In order find out what effect the treatment has, we need to compare the outcome in treated subjects to the outcome they would have had if they had not been treated. Finding ways to estimate their expected outcome if they had not been treated is the focus of my research. Most established methods for doing this revolve around the propensity score (the probability that a given person will receive treatment, calculated from all of the potential confounders that were measured). Two subjects with the same propensity score can be expected to have the same outcome if they were not treated, so comparing treated and untreated subjects with the same propensity score can give an unbiased estimate of the effect of treatment.
Although the performance of various propensity-score based estimators is know when the predictor variables follow known distributions, less is known about how the estimates degrade when the predictors do not follow the assumed distribution. Since real data is likely to deviate from the theoretical distribution to some extent, it would be useful to know how these deviations affect different estimators, and to compare the robustness of estimators.
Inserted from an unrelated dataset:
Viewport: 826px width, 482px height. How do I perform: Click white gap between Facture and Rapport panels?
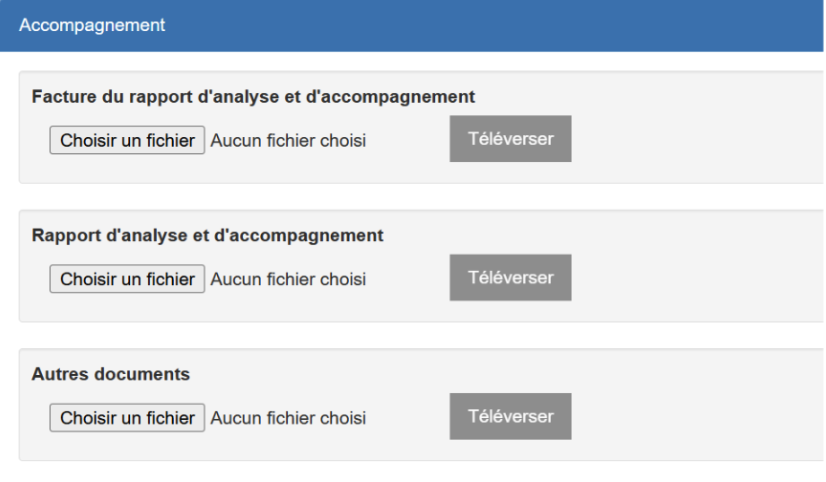[x=421, y=197]
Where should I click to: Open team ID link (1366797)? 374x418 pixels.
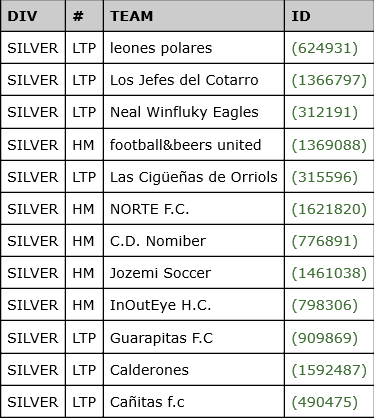pyautogui.click(x=329, y=80)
Most of my work revolves around estimating the effect of some kind of exposure (often a treatment of some description) on an outcome. Generally, there will be some confounding (i.e. the exposure and the outcome are both affected by a third variable, such as age or disease activity). Methods used to get around the confounding include generalised linear models, propensity methods and instrumental variables. In addition, in most studies, there is some missing data, so I am interested in methods that can eliminate the bias that can arise when the probability that data is missing is affected by the outcome, exposure or confounding variables.